The ending quote from a heavily opinionated reporter opens up some interesting questions when he notes that some believe that these drones violate civil liberties and the use of them overseas makes us like the imperialistic nations our forefathers were trying to avoid... and then essentially tells them to shut up. Considering the content of this movie and that the Omnicorp folks are clearly the bad guys, it's clear that such a line is intended to make you think, not to get some pro-imperialistic feelings stirred up within you. It's actually one of the better moments in the movie for that reason. 

RoboCop does have a pretty good cast, including Gary Oldman, Michael Keaton, Samuel Jackson, and Jay Baruchel (the latter two of whom are sadly underused). And as mentioned before, there are decent action sequences and some good mental food for thought, and the storyline is certainly quite intriguing, if nothing else. 

Perhaps the biggest problem with this film is that it feels all too predictable at times (although that may be in part the marketing's fault), and there are a few isolated odd/goofy moments that perhaps were intended to pay tribute to the original film (again, I haven't seen it, so I don't know). Still, it's a fairly interesting and exciting action film with a little bit more of an interesting story than the special effects that are going on onscreen. One may not be able to help but feel something's missing, but it's still worth a watch. 

Saturday, November 7, 2015

Unknown (2011)


Ha ha, relatively unknown movie is called "Unknown." Anyways... partially due to the release of Taken, Liam Neeson has become something of an action superstar in recent years, and is sometimes seen dealing out punishment to unfortunate villains and mercenaries. "Unknown" is one such action thriller, which takes on a couple of familiar plot devices for its story. 

Martin Harris is visiting a biotechnology summit in Berlin with his wife, and he ends up in a car accident and receives a head injury. He regains consciousness in a hospital after four days with some very slight memory loss, and when he sees his wife again, she does not recognize him and another man *also* named Martin Harris is with her now. Yes, Harris is victim to a massive identity theft conspiracy. And now he has to find a way to somehow get his life back. Despite assassins being on his tail who also want him dead (seemingly to make sure the original Harris is dead). 

Unknown is a bit of a strange movie in some ways. It starts out surprisingly dull for the first 45 minutes or so, as we are subjected to cliches (and normally I don't care about those) and Liam Neeson stumbles around getting seemingly nowhere with his mystery for a while. Eventually, things finally break loose, we get a pretty decent car chase scene, and the secrets are finally revealed. 

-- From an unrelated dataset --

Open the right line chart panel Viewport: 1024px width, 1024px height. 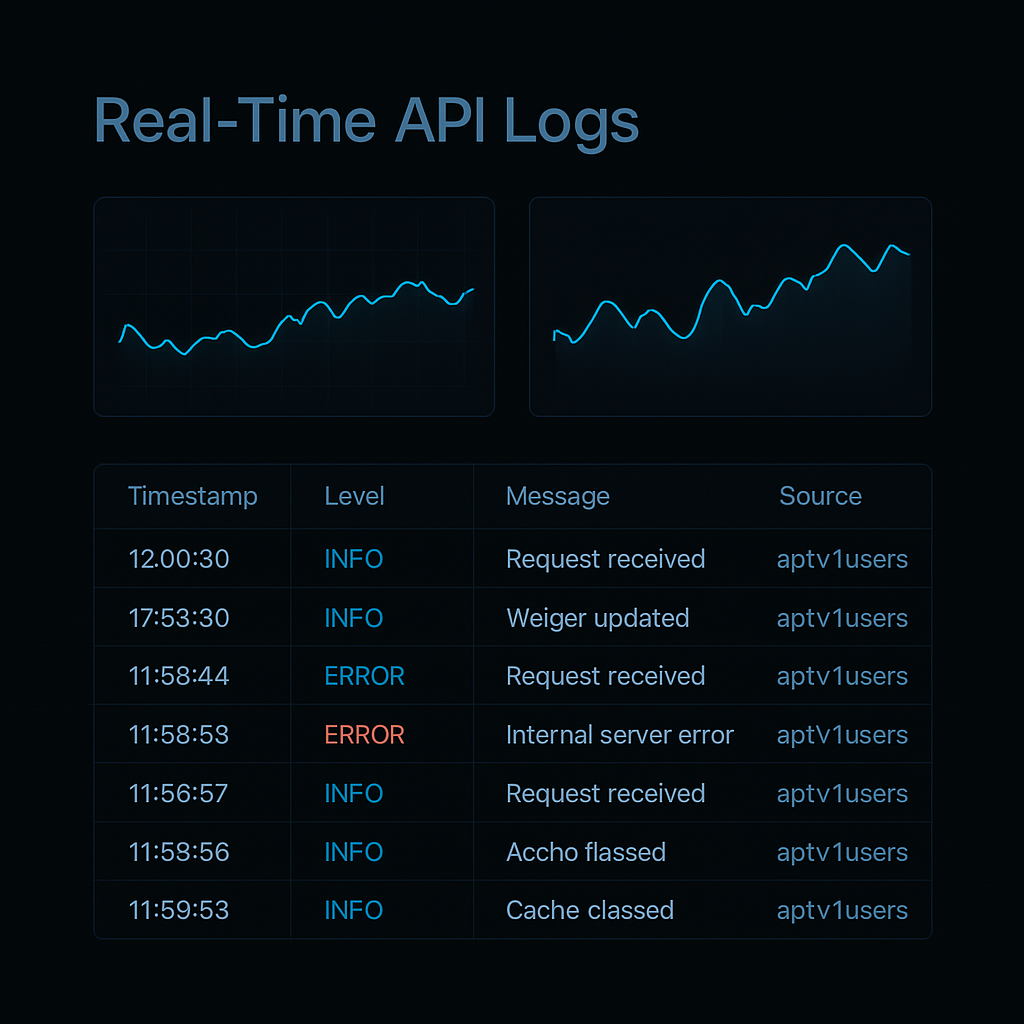730,306
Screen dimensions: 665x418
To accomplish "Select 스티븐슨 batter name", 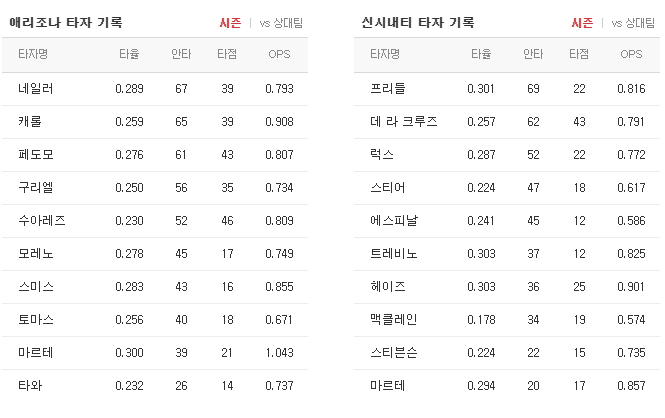I will (394, 352).
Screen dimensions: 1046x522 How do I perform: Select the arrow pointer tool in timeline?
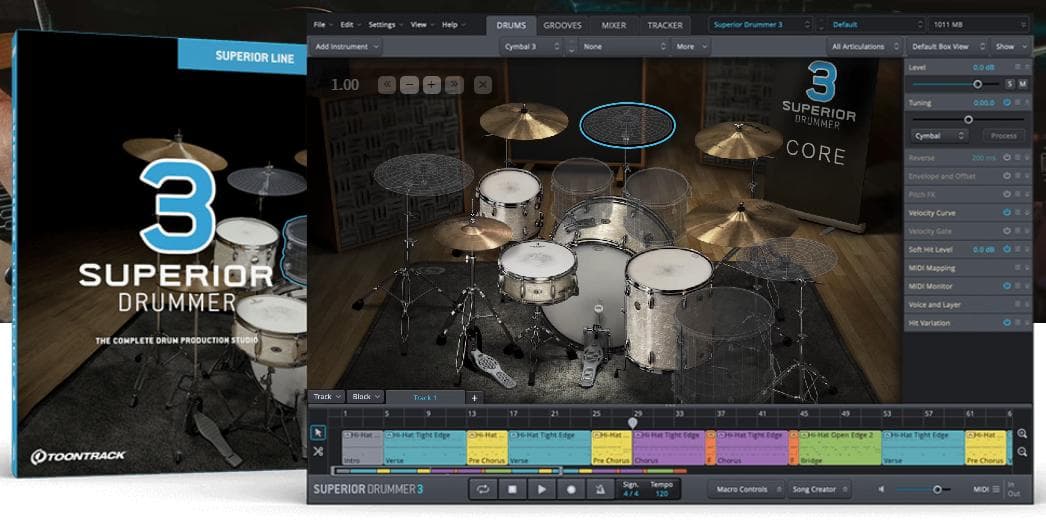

And we do end up getting a pretty stunning plot twist that we couldn't have seen coming... in part because it felt like it was in the wrong movie. At first it seems as if we're watching an identity theft conspiracy movie... and then suddenly we're getting a (SPOILER ALERT) Jason Bourne storyline rip-off, with *one* minor twist of its own involving the memory plot device (END OF SPOILERS). 

Unknown certainly isn't a bad movie, but it's a bit of an inconsistent one. The first half is pretty darn boring as we establish the situation and then make very little progress, and then the second half is much more entertaining as the twists and turns begin to abound. It's definitely not the movie it's marketed to be, however. Unknown is an okay flick, but other movies of its nature have done it better.